# Sets - Proving every set is a subset of itself

1. Sep 7, 2009

### skullers_ab

1. The problem statement, all variables and given/known data

Prove that for every set S, S $$\subseteq$$ S. Use 'proof by cases'.

2. Relevant equations

A $$\subseteq$$ B iff {X: X $$\in$$ A --> X $$\in$$ B}

3. The attempt at a solution

I know that A is a subset of B if every element of A is also an element of B. In the case of S $$\subseteq$$ S, all I can figure out, simply, is:

For every element x in set S, x is an element of S, therefore, S $$\subseteq$$ S

I do not know how to express this proof in terms of 'cases'. Any help would be appreciated.

2. Sep 7, 2009

### HallsofIvy

You are required to use "cases"? How strange.

Try this:
case 1: Suppose $x\in S$ then ...

case 2: Suppose $x\notin S$ then ...

3. Sep 7, 2009

Perhaps "cases" means to make a distinction between empty and non-empty sets.

4. Sep 7, 2009

### skullers_ab

@HallsofIvy and @statdad: Thank you for the response.

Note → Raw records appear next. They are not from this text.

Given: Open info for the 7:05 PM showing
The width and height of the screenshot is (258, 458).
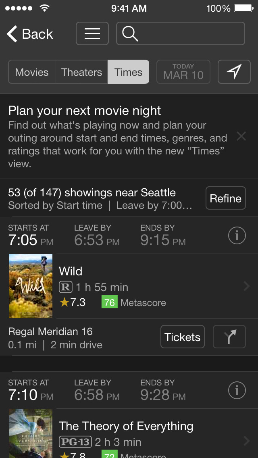Looking at the screenshot, I should click(x=237, y=236).
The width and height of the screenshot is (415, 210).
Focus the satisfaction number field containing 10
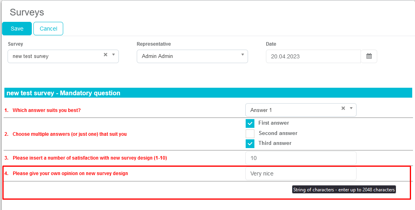click(301, 158)
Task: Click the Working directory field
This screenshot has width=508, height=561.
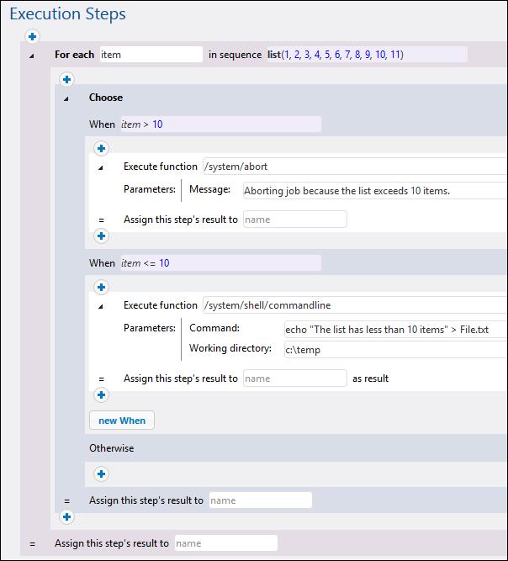Action: (x=395, y=349)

Should it be something like this?

@HallsofIvy:

For S $$\subseteq$$ S : $$\forall$$ x(x $$\in$$ S $$\rightarrow$$ x $$\in$$ S)

Case 1: Let x $$\in$$ S, then x $$\in$$ S. p$$\rightarrow$$p is true, therefore S $$\subseteq$$ S

Case 2: Let x $$\notin$$ S, then p is false. Since the antecedent is false in a conditional statement, the condition is true by vacuous proof. Therefore S $$\subseteq$$ S.

AND/OR

For S $$\subseteq$$ S : $$\forall$$ x(x $$\in$$ S $$\rightarrow$$ x $$\in$$ S)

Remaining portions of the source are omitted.